Task =
Reproduce the records below exactly as they are written.

· · · ·

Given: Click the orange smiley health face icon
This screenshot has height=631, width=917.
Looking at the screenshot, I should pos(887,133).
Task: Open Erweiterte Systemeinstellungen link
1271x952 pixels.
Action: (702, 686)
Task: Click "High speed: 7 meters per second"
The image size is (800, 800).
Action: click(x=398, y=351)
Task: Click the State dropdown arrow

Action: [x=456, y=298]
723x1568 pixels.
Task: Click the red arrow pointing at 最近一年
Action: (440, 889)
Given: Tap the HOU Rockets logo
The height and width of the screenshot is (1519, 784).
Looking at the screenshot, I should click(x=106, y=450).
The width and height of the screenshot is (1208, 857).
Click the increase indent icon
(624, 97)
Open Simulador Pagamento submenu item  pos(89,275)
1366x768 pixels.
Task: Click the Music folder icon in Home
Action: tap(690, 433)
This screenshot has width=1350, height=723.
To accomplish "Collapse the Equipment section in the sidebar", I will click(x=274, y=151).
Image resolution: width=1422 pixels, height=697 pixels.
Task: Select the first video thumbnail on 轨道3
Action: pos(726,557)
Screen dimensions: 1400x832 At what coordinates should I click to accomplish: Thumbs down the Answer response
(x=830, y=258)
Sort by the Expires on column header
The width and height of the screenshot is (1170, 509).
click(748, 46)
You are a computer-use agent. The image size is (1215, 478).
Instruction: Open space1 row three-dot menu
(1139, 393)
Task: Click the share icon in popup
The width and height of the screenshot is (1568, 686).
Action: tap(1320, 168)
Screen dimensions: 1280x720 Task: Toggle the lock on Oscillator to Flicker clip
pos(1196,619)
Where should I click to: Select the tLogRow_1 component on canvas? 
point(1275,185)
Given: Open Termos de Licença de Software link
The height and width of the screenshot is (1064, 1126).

· · · ·

Reply =
Given: Click the orange smiley health face icon
This screenshot has height=631, width=917.
Looking at the screenshot, I should pos(887,133).
Task: Open Erweiterte Systemeinstellungen link
1271x952 pixels.
Action: (702, 686)
Task: Click "High speed: 7 meters per second"
The image size is (800, 800).
Action: click(x=398, y=351)
Task: Click the State dropdown arrow

Action: [x=456, y=298]
723x1568 pixels.
Task: Click the red arrow pointing at 最近一年
Action: (440, 889)
Given: Tap the HOU Rockets logo
The height and width of the screenshot is (1519, 784).
Looking at the screenshot, I should click(x=106, y=450).
The width and height of the screenshot is (1208, 857).
Click the increase indent icon
(624, 97)
Open Simulador Pagamento submenu item  pos(89,275)
1366x768 pixels.
Task: Click the Music folder icon in Home
Action: tap(690, 433)
This screenshot has width=1350, height=723.
To accomplish "Collapse the Equipment section in the sidebar", I will click(x=274, y=151).
Image resolution: width=1422 pixels, height=697 pixels.
Task: Select the first video thumbnail on 轨道3
Action: pos(726,557)
Screen dimensions: 1400x832 At what coordinates should I click to accomplish: Thumbs down the Answer response
(x=830, y=258)
Sort by the Expires on column header
The width and height of the screenshot is (1170, 509).
click(748, 46)
You are a computer-use agent. The image size is (1215, 478).
Instruction: Open space1 row three-dot menu
(1139, 393)
Task: Click the share icon in popup
The width and height of the screenshot is (1568, 686).
Action: tap(1320, 168)
Screen dimensions: 1280x720 Task: Toggle the lock on Oscillator to Flicker clip
pos(1196,619)
Where should I click to: Select the tLogRow_1 component on canvas? 
point(1275,185)
Given: Open Termos de Licença de Software link
The height and width of the screenshot is (1064, 1126).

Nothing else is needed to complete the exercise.